GM was not in isolation. Corporate flight departments worldwide came under the microscope late last year as heads of the "Big 3" US automakers - GM, Ford and Chrysler - asked the US Congress for bailout funding in public hearings and were vilified by some lawmakers for arriving in Washington in private jets, despite having perfectly valid reasons for doing so.

Bowing to public pressure, however, GM as part of a restructuring plan says it will "immediately" cease all corporate aircraft operations and explore "options for transferring the aircraft to another charter service operator and/or pursue disposal of the aircraft." Ford and Chrysler also closed their flight departments, increasing the black eye of an industry already hammered by a plunging economy.

More to the point, the story of N5114 would appear to be proof that the legacy rules for choosing a transport mode no longer apply when it comes to publicly traded companies like the Big 3, says XOJet vice-president of product strategy, Peter Fuchs.

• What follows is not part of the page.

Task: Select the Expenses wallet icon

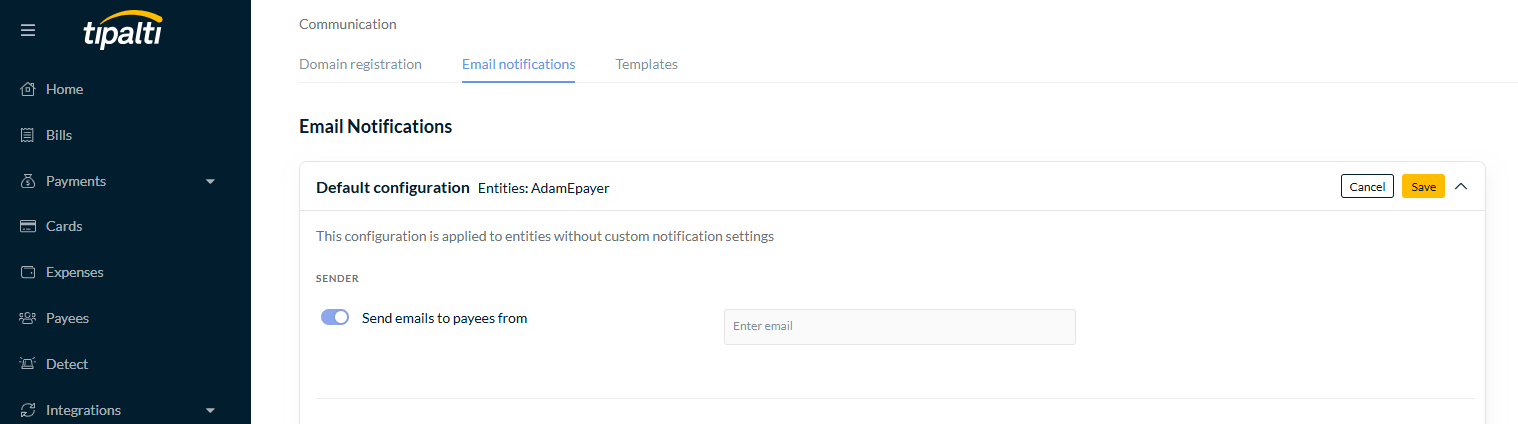Action: (28, 272)
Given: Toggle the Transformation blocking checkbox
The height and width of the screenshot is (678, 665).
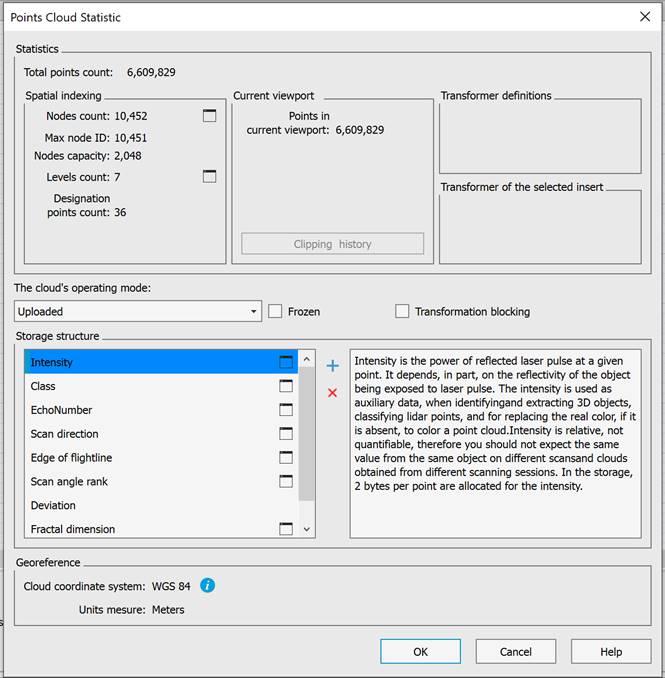Looking at the screenshot, I should (402, 311).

The G350 had accumulated 1,675h in 50 months on the job, averaging just over 400h a year, well above the accepted threshold of 300h for when it makes sense to own an aircraft as opposed to chartering or having a fractional share.

In the wake of the Capitol Hill debacle, Fuchs says he has seen a "significant focus of interest" from corporate flight departments on the company's flight programme analyser. "People are looking to their flight departments and are being proactive," says Fuchs. "They want to know what to tell the chief executives when they call."

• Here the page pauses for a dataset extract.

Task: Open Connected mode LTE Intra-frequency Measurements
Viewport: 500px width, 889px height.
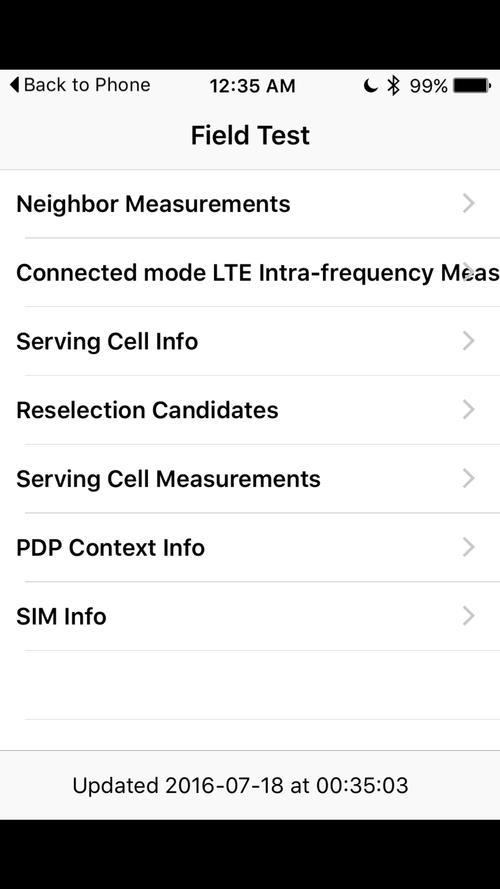Action: (x=250, y=273)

The analyser is an XOJet-developed software program that provides apples to apples comparisons of various aircraft-use options using a dynamic database of 2.4 million air traffic flights in the past year. Key factors that enter the solution set include aircraft types needed and projected flight hours each year, cost of capital, and expected resale value.

Due to the economy, those resale values are not likely to return to their historical highs, particularly for light jets, which have been holding 100% of their value until recently, says John Hall, president of Premier Jet Aviation. Hall says residual values started declining last year and will ultimately drop to about 70%, a more realistic value for previously owned aircraft.

"The days of high premiums on business aircraft sales are definitely gone and no region is immune to the downturn," says Nicholas McHaffey global head of pre-owned sales for ExecuJet Aviation. "Seven months ago some large-cabin and ultra-long-range types were fetching several million dollars above the list price. Not any more. It is a buyers' market now and owners have to be realistic about the true value of their aircraft. For example, we have just reduced the price of a Global 5000 that is being delivered new in March from $49 million to $45 million." McHaffey adds that a Challenger 604 put up for sale last August with a $19 million price is now being sold for under $16 million.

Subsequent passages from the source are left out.